(SELECTED PASSAGE):

Referendum guaranteed

Draft legislation will be prepared before the 2015 UK general election, guaranteeing a referendum. Mr Cameron insisted that he would demand that post-2015 coalition partners, such as the Liberal Democrats, accept it.

The EU must become more flexible and must urgently strengthen the single market, he said, while restrictive labour laws and “excessive regulation”, he said, were not “some external plague that have been visited on our businesses”.

“The biggest danger to the EU comes not from those who advocate change, but from those who denounce new thinking as heresy. In its long history, Europe has experience of heretics who turned out to have a point.

“More of the same will not secure a long-term future for the euro zone. More of the same will not see the EU keeping pace with the new powerhouse economies. More of the same will not bring the EU any closer to its citizens,” he said.

The British, he acknowledged, are often seen as “argumentative and rather strong-minded” by other EU states but “all this doesn’t make us somehow un-European”, he said, in the early morning speech in London.

(EXERCISE MATERIAL):
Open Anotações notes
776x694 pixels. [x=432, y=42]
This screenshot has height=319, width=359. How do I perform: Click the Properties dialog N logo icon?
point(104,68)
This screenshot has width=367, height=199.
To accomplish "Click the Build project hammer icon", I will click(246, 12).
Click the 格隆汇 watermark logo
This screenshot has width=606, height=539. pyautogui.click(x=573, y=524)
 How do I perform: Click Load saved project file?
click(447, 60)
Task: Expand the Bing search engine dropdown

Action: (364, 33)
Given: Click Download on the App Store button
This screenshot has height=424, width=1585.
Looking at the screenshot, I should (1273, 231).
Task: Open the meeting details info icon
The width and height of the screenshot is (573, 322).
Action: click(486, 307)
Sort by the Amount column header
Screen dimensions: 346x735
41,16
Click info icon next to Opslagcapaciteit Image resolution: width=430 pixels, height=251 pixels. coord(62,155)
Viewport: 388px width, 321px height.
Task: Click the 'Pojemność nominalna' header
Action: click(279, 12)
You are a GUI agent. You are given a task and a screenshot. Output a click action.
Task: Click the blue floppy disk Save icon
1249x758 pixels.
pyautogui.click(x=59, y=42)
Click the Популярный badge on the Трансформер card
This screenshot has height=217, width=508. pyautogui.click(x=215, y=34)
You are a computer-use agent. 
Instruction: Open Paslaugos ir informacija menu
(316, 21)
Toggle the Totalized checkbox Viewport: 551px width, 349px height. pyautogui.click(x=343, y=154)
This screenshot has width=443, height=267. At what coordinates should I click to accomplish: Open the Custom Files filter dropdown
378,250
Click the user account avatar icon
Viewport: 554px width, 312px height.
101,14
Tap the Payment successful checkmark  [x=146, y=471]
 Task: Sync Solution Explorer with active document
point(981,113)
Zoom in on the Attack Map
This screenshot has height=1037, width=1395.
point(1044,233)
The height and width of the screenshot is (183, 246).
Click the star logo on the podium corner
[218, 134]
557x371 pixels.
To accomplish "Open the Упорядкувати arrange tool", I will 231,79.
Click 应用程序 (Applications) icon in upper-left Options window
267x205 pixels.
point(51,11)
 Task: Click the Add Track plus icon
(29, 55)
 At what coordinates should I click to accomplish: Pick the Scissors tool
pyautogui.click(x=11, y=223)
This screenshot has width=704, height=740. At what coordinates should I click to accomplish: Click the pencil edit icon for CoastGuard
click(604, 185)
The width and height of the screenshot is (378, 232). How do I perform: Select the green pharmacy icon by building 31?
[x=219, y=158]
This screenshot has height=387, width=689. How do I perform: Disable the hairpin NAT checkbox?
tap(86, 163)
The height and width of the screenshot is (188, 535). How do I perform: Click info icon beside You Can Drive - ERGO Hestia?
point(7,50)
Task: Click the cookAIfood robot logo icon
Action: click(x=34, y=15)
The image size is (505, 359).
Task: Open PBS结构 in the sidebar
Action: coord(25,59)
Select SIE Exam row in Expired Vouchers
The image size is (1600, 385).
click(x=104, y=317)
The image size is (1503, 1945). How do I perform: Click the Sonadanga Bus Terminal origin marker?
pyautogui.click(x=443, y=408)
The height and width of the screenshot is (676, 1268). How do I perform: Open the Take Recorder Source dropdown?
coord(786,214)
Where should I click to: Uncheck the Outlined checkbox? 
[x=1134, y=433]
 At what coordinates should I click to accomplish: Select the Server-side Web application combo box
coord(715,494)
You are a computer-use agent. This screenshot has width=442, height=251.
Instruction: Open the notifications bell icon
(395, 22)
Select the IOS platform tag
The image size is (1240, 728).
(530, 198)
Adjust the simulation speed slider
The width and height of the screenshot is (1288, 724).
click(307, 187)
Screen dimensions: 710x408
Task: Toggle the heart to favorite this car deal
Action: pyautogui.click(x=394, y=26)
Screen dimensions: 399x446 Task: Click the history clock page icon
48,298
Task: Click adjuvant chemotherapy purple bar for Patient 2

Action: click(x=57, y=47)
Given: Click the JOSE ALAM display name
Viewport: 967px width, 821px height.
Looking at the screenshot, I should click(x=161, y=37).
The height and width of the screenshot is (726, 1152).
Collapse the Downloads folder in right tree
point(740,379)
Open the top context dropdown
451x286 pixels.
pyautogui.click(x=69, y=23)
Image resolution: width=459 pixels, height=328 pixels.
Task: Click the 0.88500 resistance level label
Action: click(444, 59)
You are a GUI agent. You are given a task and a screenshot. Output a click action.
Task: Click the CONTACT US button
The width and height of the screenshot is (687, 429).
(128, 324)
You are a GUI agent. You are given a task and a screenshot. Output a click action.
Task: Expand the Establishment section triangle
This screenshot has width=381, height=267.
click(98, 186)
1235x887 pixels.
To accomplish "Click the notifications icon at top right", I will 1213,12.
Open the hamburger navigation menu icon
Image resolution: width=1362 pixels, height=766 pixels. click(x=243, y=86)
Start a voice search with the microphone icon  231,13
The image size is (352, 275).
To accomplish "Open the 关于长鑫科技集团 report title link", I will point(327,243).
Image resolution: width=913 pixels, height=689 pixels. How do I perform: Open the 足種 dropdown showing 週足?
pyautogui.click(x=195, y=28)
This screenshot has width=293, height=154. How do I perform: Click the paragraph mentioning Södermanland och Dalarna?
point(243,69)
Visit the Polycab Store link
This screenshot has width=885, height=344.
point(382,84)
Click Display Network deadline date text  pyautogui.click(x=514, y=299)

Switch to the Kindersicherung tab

(JOBS):
(1) Based on the referendum passage, does each statement agree with it? Answer yes or no for each, and quote the words that settle it.
(a) Draft legislation guaranteeing a referendum will be prepared before the 2015 UK general election.
(b) He called restrictive labour laws and excessive regulation an external plague visited on businesses.
(c) The speech took place in the evening in London.
(2) In the rows, put the stretch from the line containing "The height and width of the screenshot is (726, 1152)." through the line containing "click(98, 186)" into a numbered list, with blank lines left out.

(COMPLETE ANSWERS):
(1)
(a) Yes: "Draft legislation will be prepared before the 2015 UK general election, guaranteeing a referendum."
(b) No: "restrictive labour laws and “excessive regulation”, he said, were not “some external plague that have been visited on our businesses”"
(c) No: "in the early morning speech in London"

(2)
1. The height and width of the screenshot is (726, 1152).
2. Collapse the Downloads folder in right tree
3. point(740,379)
4. Open the top context dropdown
5. 451x286 pixels.
6. pyautogui.click(x=69, y=23)
7. Image resolution: width=459 pixels, height=328 pixels.
8. Task: Click the 0.88500 resistance level label
9. Action: click(444, 59)
10. You are a GUI agent. You are given a task and a screenshot. Output a click action.
11. Task: Click the CONTACT US button
12. The width and height of the screenshot is (687, 429).
13. (128, 324)
14. You are a GUI agent. You are given a task and a screenshot. Output a click action.
15. Task: Expand the Establishment section triangle
16. This screenshot has width=381, height=267.
17. click(98, 186)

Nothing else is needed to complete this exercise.